What you need to do:
Could you please write out each line of the records exactly, minus the pictures?

Data under study:
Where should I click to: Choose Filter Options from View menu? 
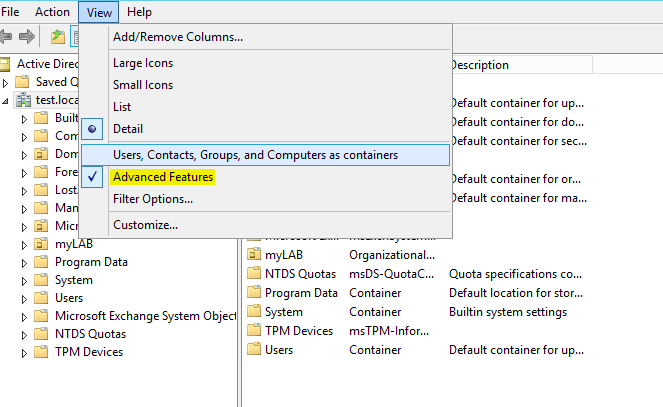point(152,199)
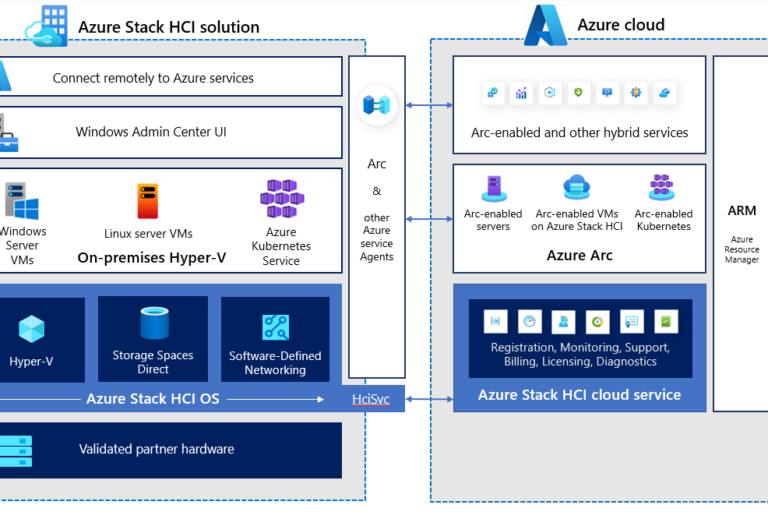This screenshot has height=512, width=768.
Task: Click the Azure cloud logo
Action: [x=545, y=25]
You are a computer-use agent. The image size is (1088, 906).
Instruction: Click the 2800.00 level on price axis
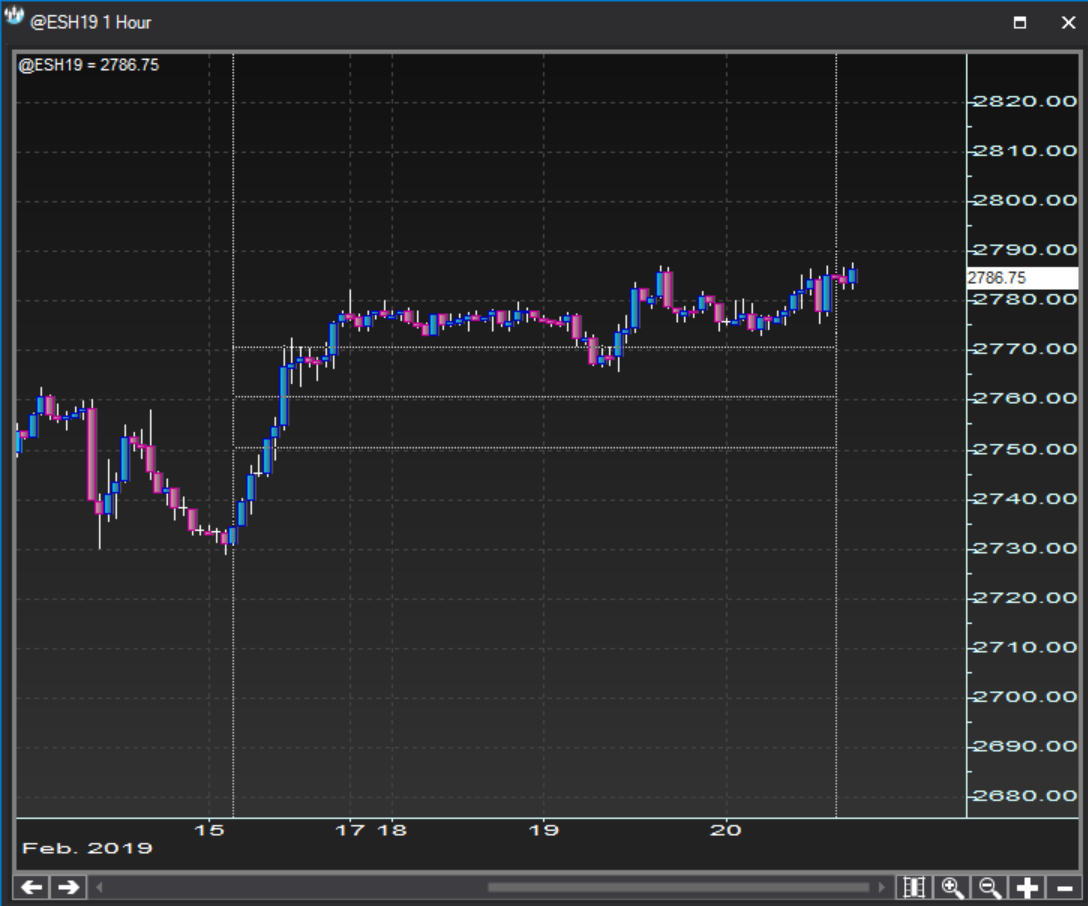click(x=1026, y=200)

Exercise result:
Where should I click to: Choose Filter Options from View menu? 
point(152,199)
This screenshot has height=512, width=768.
Task: Click the Azure cloud logo
Action: [x=545, y=25]
You are a computer-use agent. The image size is (1088, 906).
Instruction: Click the 2800.00 level on price axis
click(x=1026, y=200)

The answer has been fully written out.